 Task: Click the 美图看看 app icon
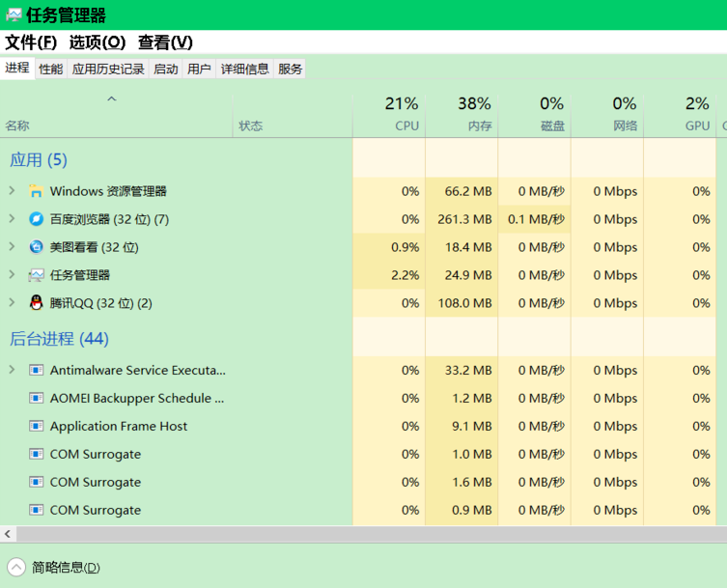[36, 247]
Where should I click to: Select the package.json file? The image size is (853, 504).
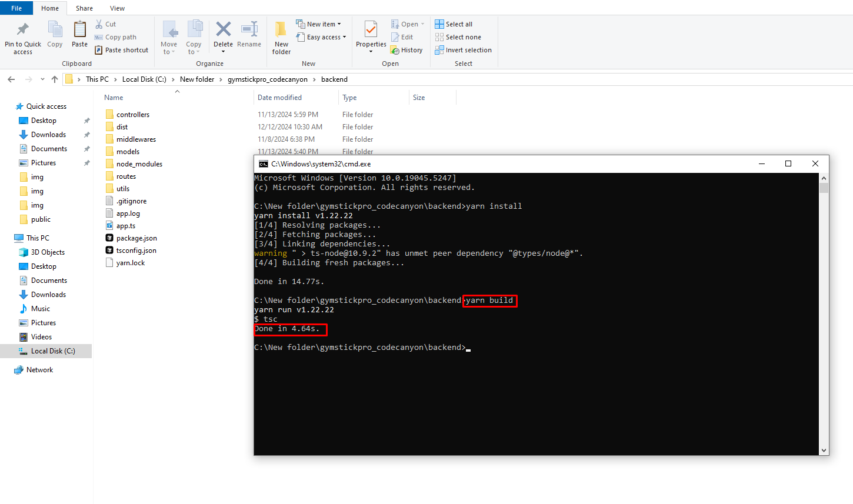click(x=136, y=238)
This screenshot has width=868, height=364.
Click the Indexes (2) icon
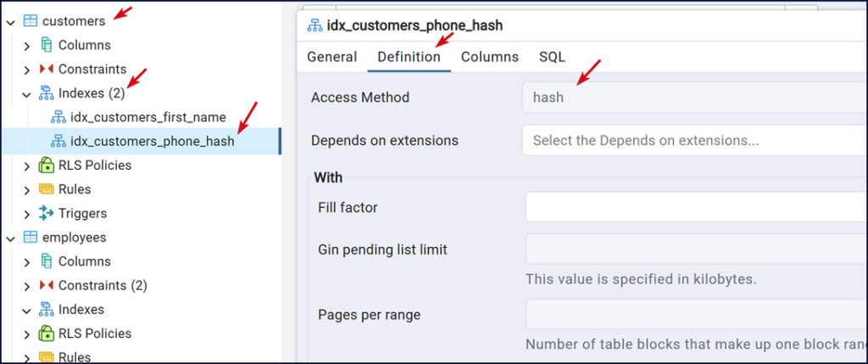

◆ ◆ ◆

* About this task:
Take the records above from the line with "Where should I" down to their last line and please copy those lines exactly, without the pictures.

* Written response:
Where should I click to: Select the package.json file? The image size is (853, 504).
click(x=136, y=238)
This screenshot has width=868, height=364.
Click the Indexes (2) icon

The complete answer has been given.